Le fait de saisir chaque détail de lieu et d'action relève d'une volonté de trouver, au-delà des apparences, ce qui fait la particularité de ce lieu, ce qui fait qu'il est ce qu'il est. Nous pouvons trouver une autre approche de cette quête de l'essence urbaine dans le film de Jacques Tati PlayTime (1964-1967). Mais alors que Perec tend, dans son inventaire systématique, à révéler entre les lignes une certaine poésie cachée inhérente au lieu, Tati, lui, offre une perception négative de la ville, il en fait un lieu déshumanisé, géométrique, étouffant, pour ne pas dire avilissant. Il s'agit surtout d'une vision critique axée sur le modernisme, voir l'ultra-modernisme, d'une conception de ville, plus que de la ville en soi.

« Ce que dit Tati de la ville moderne, il faut l’entendre dans toute sa force politique, voire pamphlétaire (...). D’abord, le jeu des reflets et de la transparence, matérialisé par les innombrables vitres que l’architecture moderne se plait à utiliser jusqu’à l’overdose. Une vitre a cette curieuse propriété d’offrir à la vue un champ / contre-champ ; on y voit à travers tout en percevant son propre reflet. D’un point de vue politico-symbolique, elle a donc une double fonction. D’une part, c’est un instrument qui permet de tout voir, une force coercitive exercée sur des individus qui ne peuvent se soustraire au regard d’autrui (...) Voir la longue scène chez le camarade de régiment de Mr Hulot, qui se trouve être le voisin du fuyant Giffard : à force d’être visibles depuis la rue, les comportements tendent à être normés, les gestes répétitifs et mécaniques. Comme à l’usine. D’autre part, la vitre, en nous renvoyant sans cesse notre reflet transparent, participe d’une illusion propre à la modernité – au sens où celle-ci n’aurait de cesse de nous éloigner de nos sensations primitives. Parmi les innombrables gags basés sur ces reflets deux d’entre eux retiennent l’attention. D’abord celui, magnifique, où Hulot confond Giffard (derrière lui) et son reflet (devant lui), et se lance à la poursuite de l’insaisissable chimère. Ensuite, ce motif récurrent des monuments parisiens se réfléchissant, en une vue impossible, sur les portes des immeubles. Les deux disent la même chose : qu’à l’image de la fameuse caverne de Platon, les hommes vivent dans un ordre des choses factice, prenant pour la réalité ce qui n’en est qu’une pâle copie( …). L’autre thème développé par le film (...) est celui du totalitarisme. C’est moins l’architecture qui est concernée (...), qu’une série de comportements liés au consumérisme galopant. Le spectre de la déportation veille dans ces nombreuses situations où les déplacements des individus se font sous la forme de marches forcées : Hulot, notamment au début du film, ne se retrouve jamais là où il voulait se rendre. Il semble absorbé par le flux incessant des touristes avançant à petits pas serrés comme s’ils étaient sous la menace de quelque bourreau... »

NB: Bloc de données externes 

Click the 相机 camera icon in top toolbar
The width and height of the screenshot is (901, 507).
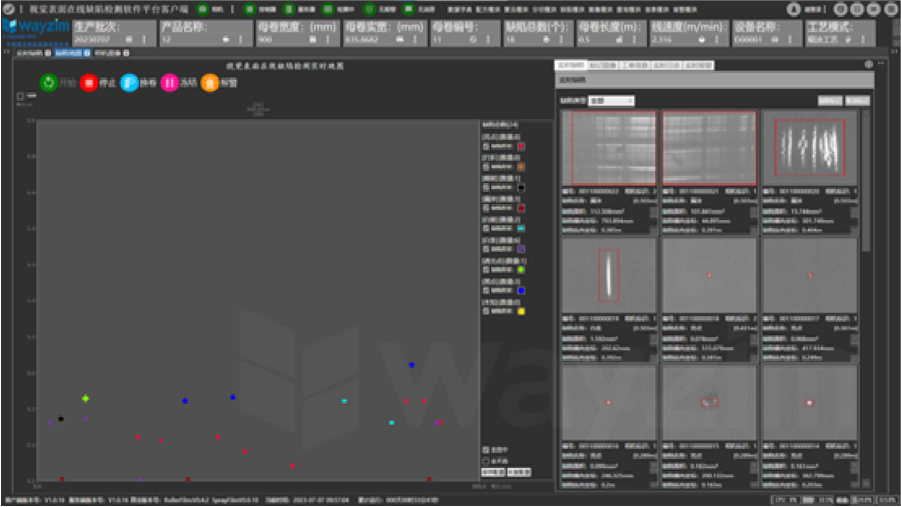(203, 9)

Jean-Philippe Tessé, extrait de Analyse de PlayTime, sur le site web Objectif Cinéma (objectif-cinema.com).

Le personnage de M. Hulot est ici involontairement subversif en ce qu'il vient, par ses gaffes et son comportement désordonné, enrayer le dispositif avilissant qui l'entoure. Il sait transformer une ville froide et sans âme en véritable terrain de jeu poétique. De même, lorsque vers la fin du film, les gens se voient désinhibés par les effets de l'alcool et de la nuit, ils se réapproprient les lieux de manière festive et spontanée, pendant que les éléments du système, du « décor », dysfonctionnent les uns après les autres jusqu'à la panne. Tati n'essaie-t-il pas de nous montrer ici que la véritable essence de la ville, ce sont les gens ?

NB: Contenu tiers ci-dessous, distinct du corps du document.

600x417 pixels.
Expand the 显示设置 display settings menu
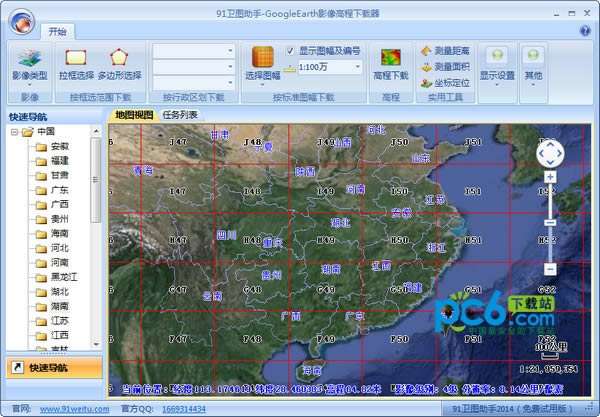pos(497,65)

Une ville sans habitants n'est pas une ville, tout au plus une ville morte. Ce sont les citadins qui font la ville, qui la font vivre. Un exemple frappant, justement, est le film Dogville de Lars Von Trier, où les bâtiments, les habitations, réduites à de simples marquages au sol, permettent de mettre l'accent sur la vie et les comportements de la communauté qui elle seule donne son âme à la ville, pour le meilleur comme pour le pire.